Brief
Repeat the records below line by line, exactly, finishing on the line that contains "[Le tue preferenze".

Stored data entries

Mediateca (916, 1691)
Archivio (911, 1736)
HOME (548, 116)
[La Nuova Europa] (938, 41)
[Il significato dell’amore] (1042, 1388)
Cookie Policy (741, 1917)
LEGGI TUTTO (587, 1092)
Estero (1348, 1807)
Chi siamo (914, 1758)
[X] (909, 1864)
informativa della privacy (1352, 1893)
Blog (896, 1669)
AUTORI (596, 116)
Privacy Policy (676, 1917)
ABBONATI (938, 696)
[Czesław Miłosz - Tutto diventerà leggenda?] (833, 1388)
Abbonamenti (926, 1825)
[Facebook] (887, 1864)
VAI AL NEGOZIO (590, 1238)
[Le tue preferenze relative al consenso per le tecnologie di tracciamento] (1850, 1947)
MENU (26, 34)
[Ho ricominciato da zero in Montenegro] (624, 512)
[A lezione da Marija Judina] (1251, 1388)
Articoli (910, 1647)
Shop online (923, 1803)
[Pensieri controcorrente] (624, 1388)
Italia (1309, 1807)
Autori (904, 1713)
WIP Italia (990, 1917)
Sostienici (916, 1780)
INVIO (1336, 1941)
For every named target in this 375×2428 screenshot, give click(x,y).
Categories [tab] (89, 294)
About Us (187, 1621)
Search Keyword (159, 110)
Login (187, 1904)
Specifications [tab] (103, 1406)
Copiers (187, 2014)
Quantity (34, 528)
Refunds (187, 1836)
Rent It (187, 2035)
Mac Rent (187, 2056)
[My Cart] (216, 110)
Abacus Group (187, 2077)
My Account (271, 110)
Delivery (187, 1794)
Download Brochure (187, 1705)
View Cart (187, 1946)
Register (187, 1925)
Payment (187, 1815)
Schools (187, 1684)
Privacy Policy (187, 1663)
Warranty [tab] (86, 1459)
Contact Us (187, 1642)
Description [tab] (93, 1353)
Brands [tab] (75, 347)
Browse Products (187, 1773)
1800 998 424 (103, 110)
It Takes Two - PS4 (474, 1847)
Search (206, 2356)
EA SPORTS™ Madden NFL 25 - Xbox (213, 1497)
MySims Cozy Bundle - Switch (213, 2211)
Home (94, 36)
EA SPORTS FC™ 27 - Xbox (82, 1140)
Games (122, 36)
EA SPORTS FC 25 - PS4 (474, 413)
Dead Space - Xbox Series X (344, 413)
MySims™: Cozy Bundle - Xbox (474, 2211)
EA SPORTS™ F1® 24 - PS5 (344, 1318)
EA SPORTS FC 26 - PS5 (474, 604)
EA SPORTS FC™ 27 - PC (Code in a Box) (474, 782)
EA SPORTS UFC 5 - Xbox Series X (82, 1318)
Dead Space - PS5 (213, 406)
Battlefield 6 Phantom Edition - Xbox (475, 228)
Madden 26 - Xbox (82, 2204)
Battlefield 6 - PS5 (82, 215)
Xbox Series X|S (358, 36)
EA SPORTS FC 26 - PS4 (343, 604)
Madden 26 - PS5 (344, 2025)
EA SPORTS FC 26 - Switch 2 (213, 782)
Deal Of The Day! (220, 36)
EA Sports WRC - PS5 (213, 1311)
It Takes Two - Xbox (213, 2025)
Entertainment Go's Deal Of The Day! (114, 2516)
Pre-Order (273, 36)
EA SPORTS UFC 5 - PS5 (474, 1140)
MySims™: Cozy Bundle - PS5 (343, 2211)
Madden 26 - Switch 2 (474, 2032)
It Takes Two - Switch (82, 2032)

Solution to this problem
Mediateca (916, 1691)
Archivio (911, 1736)
HOME (548, 116)
[La Nuova Europa] (938, 41)
[Il significato dell’amore] (1042, 1388)
Cookie Policy (741, 1917)
LEGGI TUTTO (587, 1092)
Estero (1348, 1807)
Chi siamo (914, 1758)
[X] (909, 1864)
informativa della privacy (1352, 1893)
Blog (896, 1669)
AUTORI (596, 116)
Privacy Policy (676, 1917)
ABBONATI (938, 696)
[Czesław Miłosz - Tutto diventerà leggenda?] (833, 1388)
Abbonamenti (926, 1825)
[Facebook] (887, 1864)
VAI AL NEGOZIO (590, 1238)
[Le tue preferenze relative al consenso per le tecnologie di tracciamento] (1850, 1947)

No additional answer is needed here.